■ Work to complete ■
Take the entries that follow and return exactly the lines from the one holding "Click the green Get Files arrow" through the one holding "This screenshot has height=686, width=929.", both included. Nothing else is needed.
### Listed records ###
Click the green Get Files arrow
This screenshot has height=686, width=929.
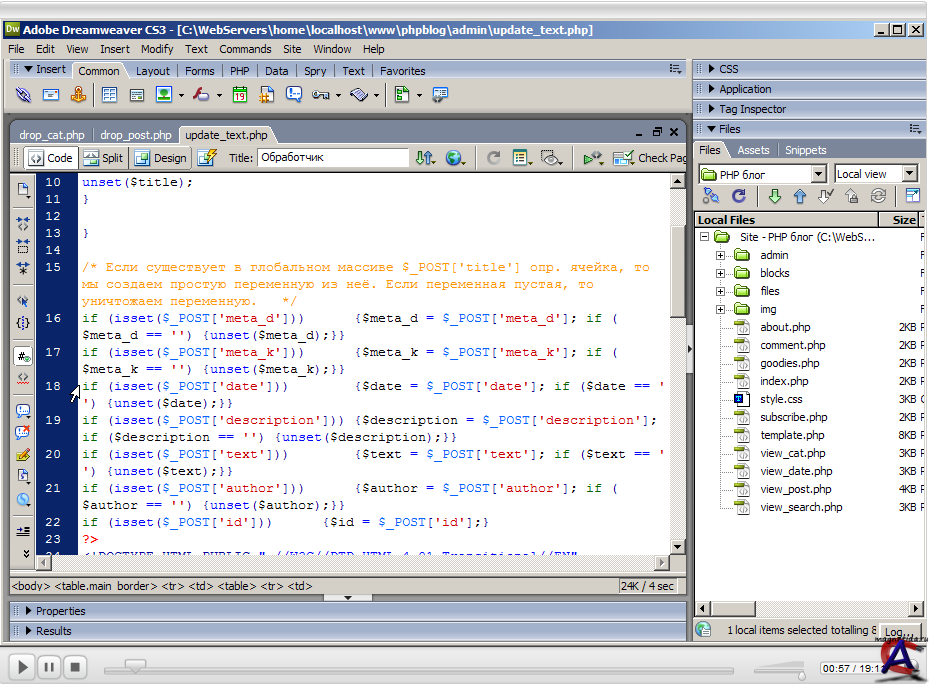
###
### Listed records ###
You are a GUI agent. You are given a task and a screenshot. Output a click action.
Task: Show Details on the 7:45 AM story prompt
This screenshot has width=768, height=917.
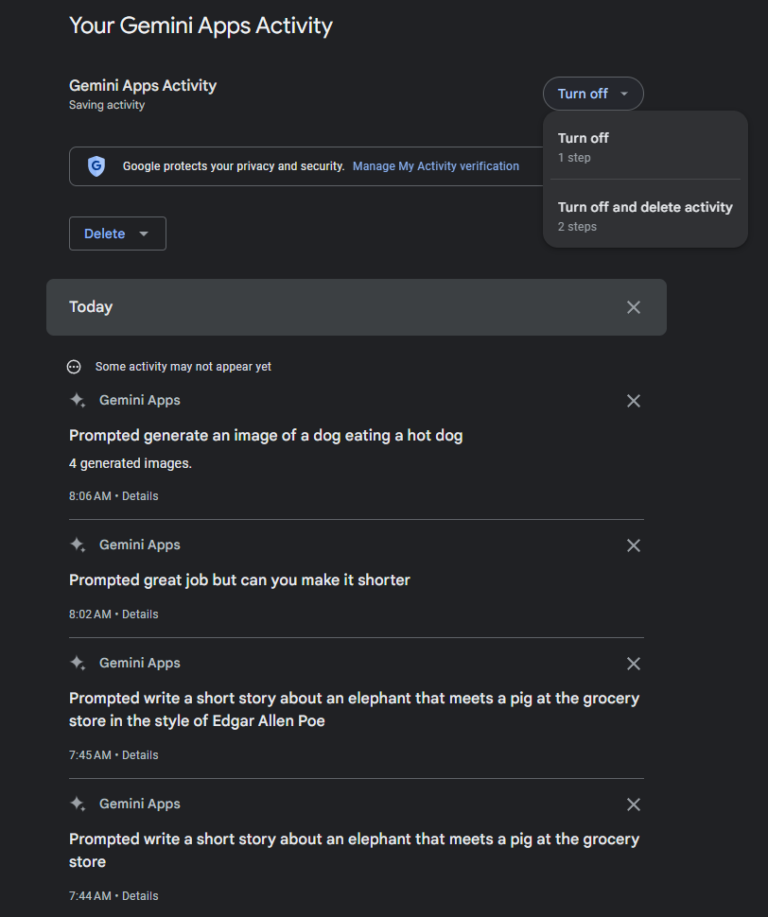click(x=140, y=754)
###
■ Final answer ■
Click the green Get Files arrow
This screenshot has height=686, width=929.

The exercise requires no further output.